Plaintiff's motion was filed within 55 days of the final decision of the defendant. The court finds that this falls within the time limits for similar applications as set forth above. For this reason, the court holds that the filing of the motion for attorney fees was filed within a reasonable time of the final decision of the Commissioner.

Defendant also argues that plaintiff's counsel did not provide documentation of a fee agreement. Plaintiff's counsel has now provided the fee agreement with his client (Doc. 36-1). Defendant also noted in her brief that plaintiff's counsel submitted a fee agreement to the agency, but it was disapproved by the agency on December 13, 2013 (Doc. 29-1 at 25-26). However, plaintiff's counsel subsequently filed a fee petition, at the invitation of the agency (Doc. 29-1 at 26), and the ALJ approved an attorney's fee of $8, 000 on December 10, 2014 for administrative representation (Doc. 36-2). In summary, the court finds that plaintiff has complied with D. Kan. Rule 54.2, the motion is timely, and the motion is supported with proper documentation.

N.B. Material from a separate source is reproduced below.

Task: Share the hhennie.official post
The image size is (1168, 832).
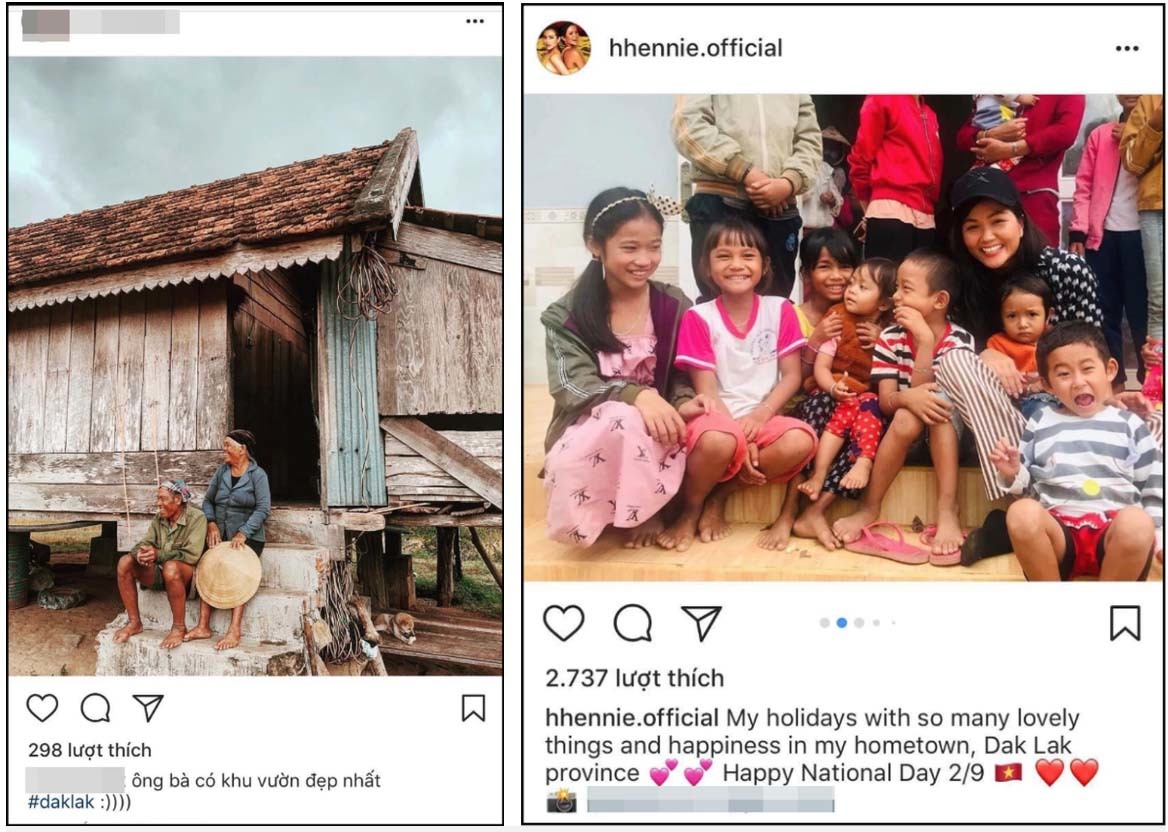Action: click(701, 623)
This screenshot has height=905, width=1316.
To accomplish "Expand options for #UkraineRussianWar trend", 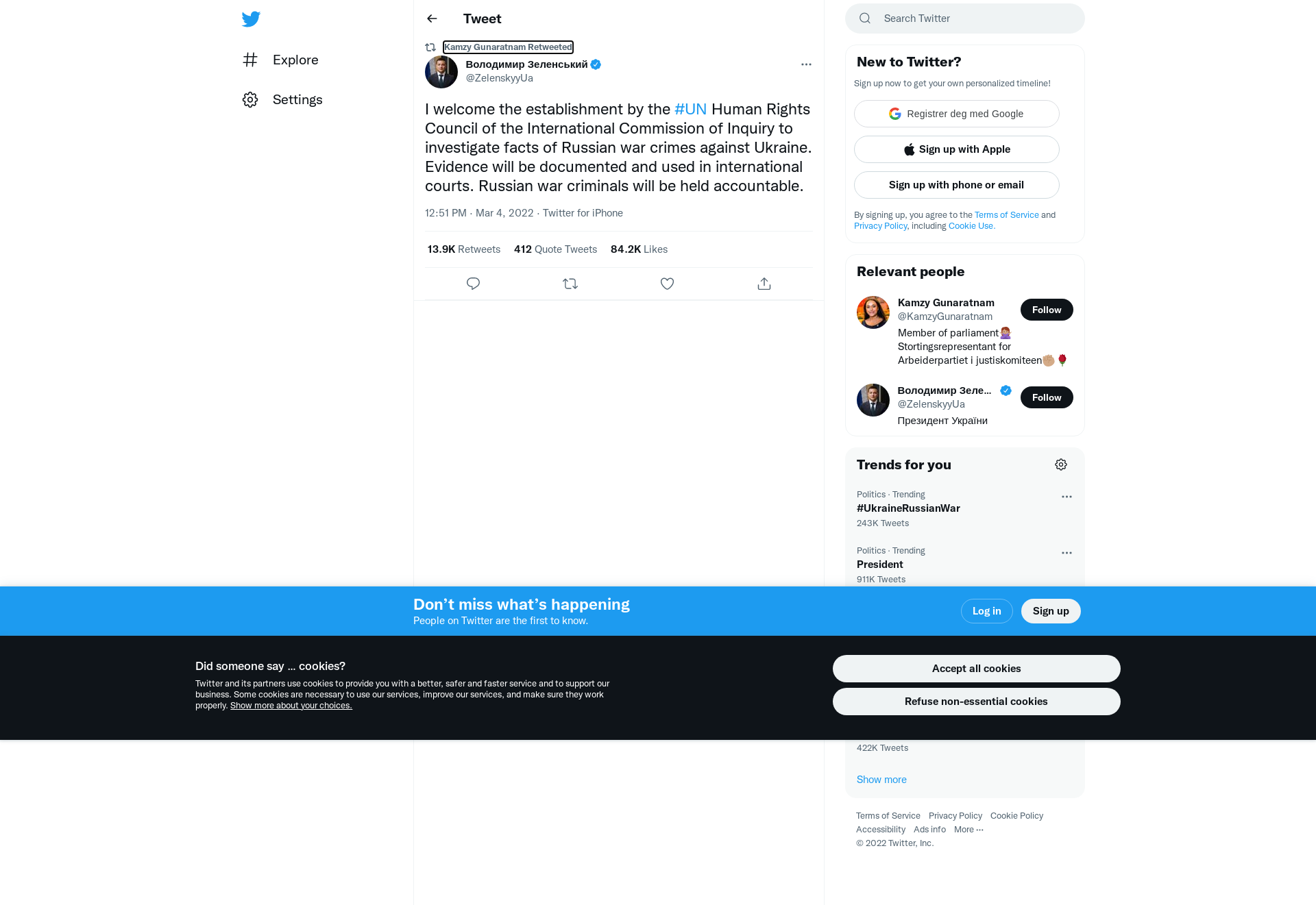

The fee agreement states that, in exchange for counsel's representation in plaintiff's case, plaintiff agreed to pay her attorney, David Gray, 25% of all past due benefits (Doc. 36-1). Mr. Gray initially sought a § 406(b) attorney fees of $22, 198.75, or 25% of past due benefits (Doc. 28, 28-1). Counsel indicated that he spent a total of 54.9 hours on the civil litigation. The fee request thus represents an effective hourly rate of $404.35. However, in his reply brief, plaintiff's counsel asked that his fees be reduced by $8, 000 because the ALJ approved that amount for administrative representation (Doc. 36 at 6). Thus, plaintiff only seeks $14, 198.75, which represents an hourly rate of $258.63.

In the case of Vaughn v. Astrue, Case No. 06-2213-KHV, 2008 WL 4307870 at *2 (D. Kan. Sept. 19, 2008), the court found that $344.73 was a reasonable hourly fee. In Smith v. Astrue, Case No. 04-2197-CM, 2008 WL 833490 at *3 (D. Kan. March 26, 2008), the court approved an hourly fee of $389.61. See Robbins v. Barnhart, Case No. 04-1174-MLB, 2007 WL 675654 at *2 (D. Kan. Feb. 28, 2007)(In his brief, the Commissioner noted that, in interpreting Gisbrecht, courts have found reasonable fee amounts ranging from $338.29 to $606.79 per hour). The requested hourly fee by counsel is actually below the range of the hourly fees approved in the above cases. The court therefore finds that a § 406(b) fee of $14, 198.75, which represents an hourly fee of $258.63 (for 54.9 hours) is a reasonable fee in this case.

IT IS THEREFORE ORDERED that the motion by plaintiff's attorney for an award of attorney fees under 42 U.S.C. § 406(b) (Doc. 28) is granted. Plaintiff's attorney, David Gray, is entitled to $14, 198.75 in fees under 42 U.S.C. § 406(b). The Commissioner shall pay the fees from the amount which she is withholding from plaintiff's past due benefits.

IT IS FURTHER ORDERED that plaintiff's counsel, David Gray, shall refund to plaintiff $7, 500.00, which he received as fees under the EAJA after plaintiff's attorney receives his $14, 198.75 in attorney's fees from the Commissioner.